**Exercise brief**:
Copy out the data below word for word, line by line, and leave the pictures out of your copy.
START
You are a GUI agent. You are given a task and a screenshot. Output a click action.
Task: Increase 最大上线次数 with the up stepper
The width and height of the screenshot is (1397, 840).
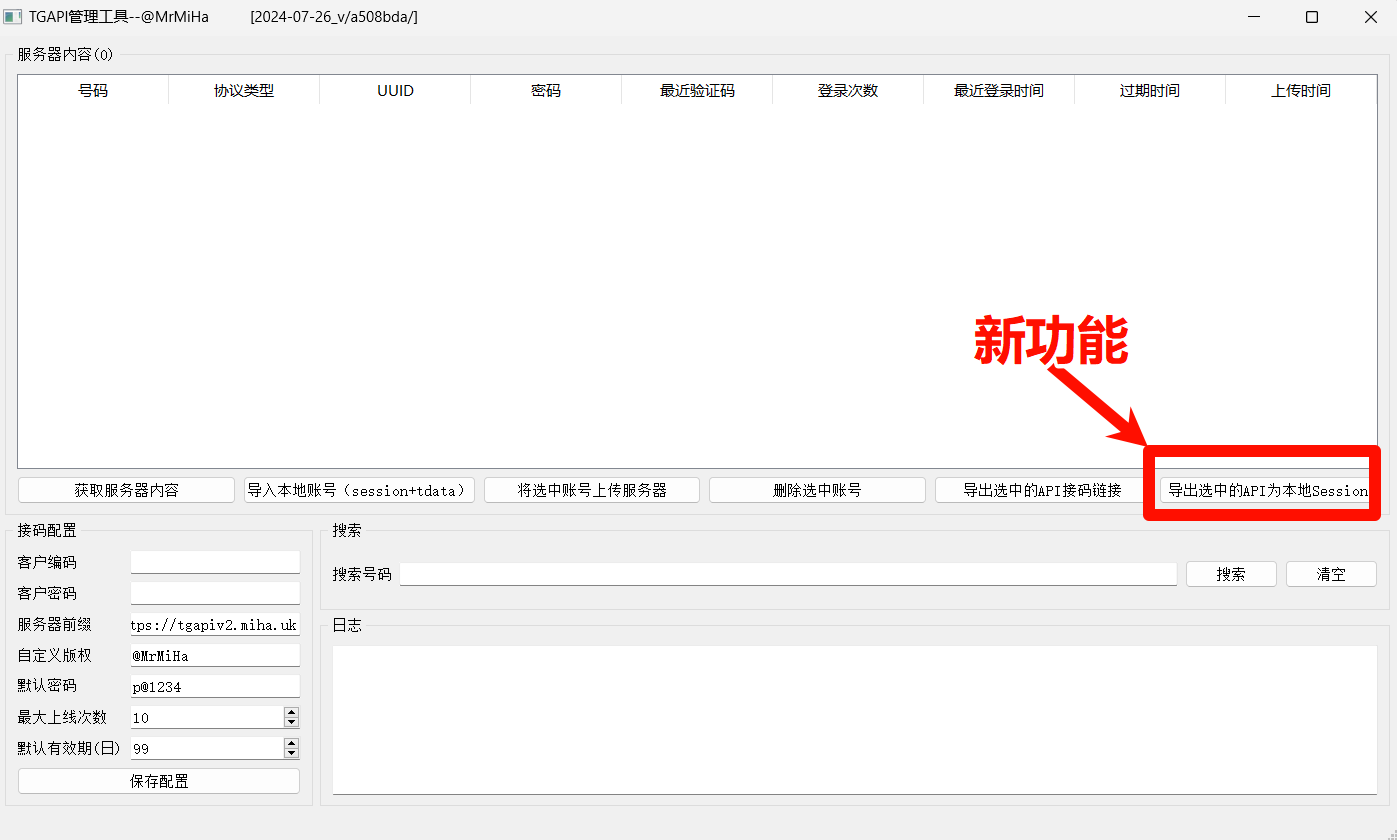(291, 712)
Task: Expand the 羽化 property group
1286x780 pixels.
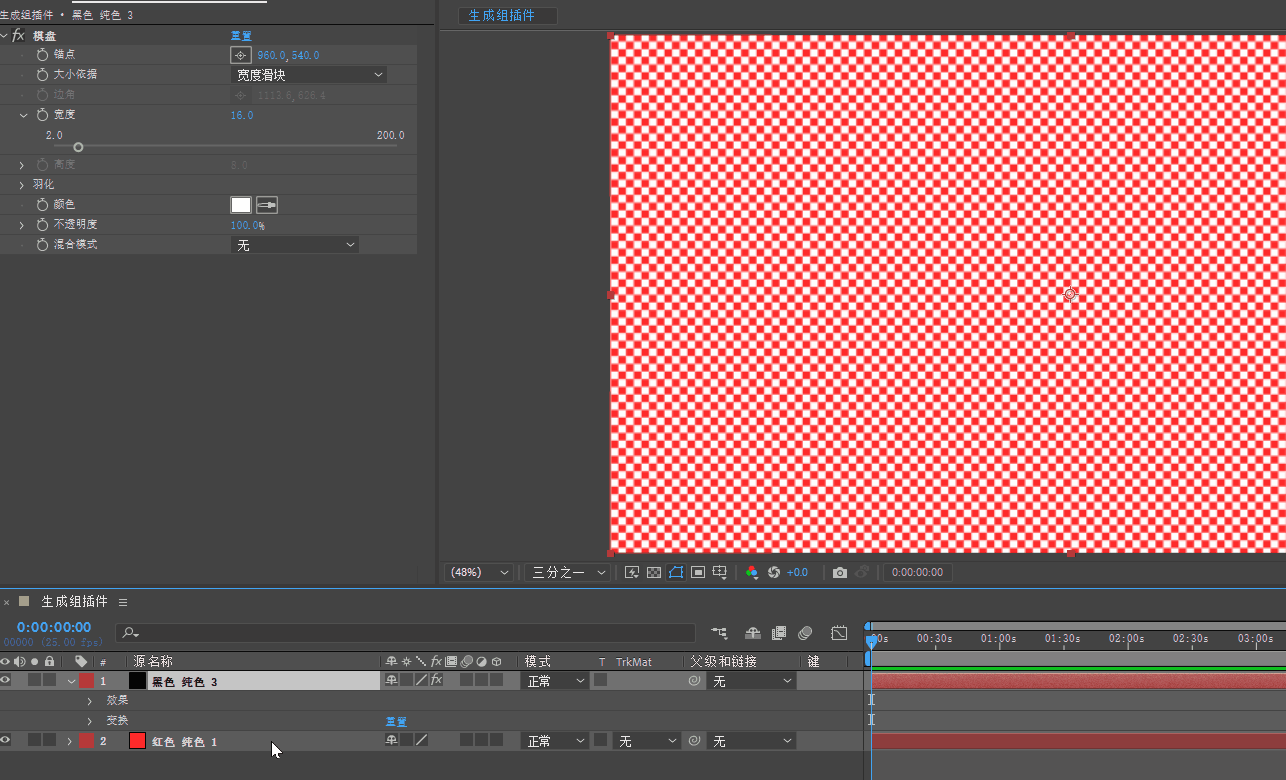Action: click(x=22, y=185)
END
**Final result**:
You are a GUI agent. You are given a task and a screenshot. Output a click action.
Task: Increase 最大上线次数 with the up stepper
The width and height of the screenshot is (1397, 840).
(291, 712)
Task: Expand the 羽化 property group
1286x780 pixels.
Action: click(x=22, y=185)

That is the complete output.